O Brasil tem uma particularidade entre as nações. Existe uma sensação entre as pessoas, seja na vida cotidiana ou institucional, que a vida só começa, de fato, depois do carnaval. Se esse imaginário já se cristalizou em nossa memória e rotina diária, no caso da política, realmente, o ano novo só se inicia de fato após os festejos de momo. Antes, as tramas, as estratégias e as conspirações eram conduzidas de forma discreta, feitas em sua maior parte na surdina e no jogo de esconde-esconde e disse me disse, era um jogo jogado para uma pequena plateia, formadores de opinião, correligionários e mídia. Agora a coisa torna-se explicita, é hora de ressuscitar os mortos, tirar a poeira dos projetos, afinarem o discurso, convocar o bloco e colocá-lo nas ruas.
Nos últimos anos, o carnaval profano, tem simetria com a folia eleitoral, que se tornou as eleições no Brasil. Como um verdadeiro desfile de escola de samba, tudo tem inicio com o enredo, o carnavalesco (marqueteiro) pensa no tema que deve ser contado e recontado ao longo da avenida. Os temas têm que ser gloriosos e ufanistas, emocionar e encantar a todos que os assistem. Os personagens são herois mitológicos cobertos com o manto da glória, com o elmo da virtude e empulhando a espada da justiça.
A partir do tema, o marqueteiro carnavalesco divide a escola em alas, cada ala conta uma parte do enredo e cada indivíduo deve se vestir de acordo com a fantasia de sua ala. O carnavalesco pensa em tudo, da comissão de frente à velha guarda, desenha como deve ser cada fantasia, alegoria e adereço. A comissão de frente é quem apresenta a escola, é o seu guardião, é o núcleo político de uma campanha, formada pelas principais estrelas e assessores. Em seguida vem o principal carro alegórico chamado de abre alas, mostra o símbolo da escola ou dos políticos, lembrado seus triunfos e vitórias.
O casal de mestre-sala e porta-bandeira mostra para a galera as cores e símbolos das escolas, encarna o ideal de toda campanha, nas palavras de ordem e nas propostas em sua bandeira está sempre escrito, trabalho, honestidade, luta, povo… (adjetivos que todos os candidatos acham que possuem). Os puxadores de samba e a bateria cantam e tocam uma música só (jingles), durante todo o desfile. A letra relata uma epopéia sobre a qualidade e a capacidade empreendedora do candidato, o refrão repetido várias vezes faz com que todos o memorizem.

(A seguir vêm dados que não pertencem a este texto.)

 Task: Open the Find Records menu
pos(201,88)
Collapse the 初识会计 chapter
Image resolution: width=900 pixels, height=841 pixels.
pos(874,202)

Toda escola deve ter baianas, que geralmente são pessoas pobres que pelo menos uma vez a cada ano se vestem de luxo e podem se sentir importantes e iguais aos outros. É o que mostra a origem popular. O povo da escola é o mesmo povo que se arrasta em caminhadas, carreatas ou comícios, pensado que aquela festa é para todos e que a alegria vai durar quatro anos.
Na escola de samba não podem faltar as rainhas, as madrinhas de bateria e os destaques, são celebridades que encantam a platéia e representam a beleza e o glamour. São os efeitos pirotécnicos e especiais criados pelas mais sofisticadas tecnologias midiáticas, que desconstroem o mundo real e recriam um universo paralelo do faz de conta, onde a fantasia esconde a mediocridade e as tragédias do dia-a-dia.
Ao contrário do carnaval, que o sonho termina na quarta-feira de cinzas e a normalidade e a rotina voltam a invadir a vida, na política a quarta-feira de cinzas pode se transformar em quarta-feira de trevas que se arrasta por quatro anos. Onde a folia e a alegria dão lugar às angústias e frustrações que só terminam quando os marqueteiros botarem novamente o bloco eleitoral nas ruas. Esses seres divinos e iluminados com base em pesquisas qualitativas acreditam piamente que qualquer estratégia seja possível, quando se convive com um povo medíocre, ingênuo e despolitizado, que deve ser entendido e compreendido como folião, e jamais, como cidadão. Quem ainda não viu este filme, prepare-se! Ele estará em cartaz em 2012, em todo Brasil, inclusive em Caruaru.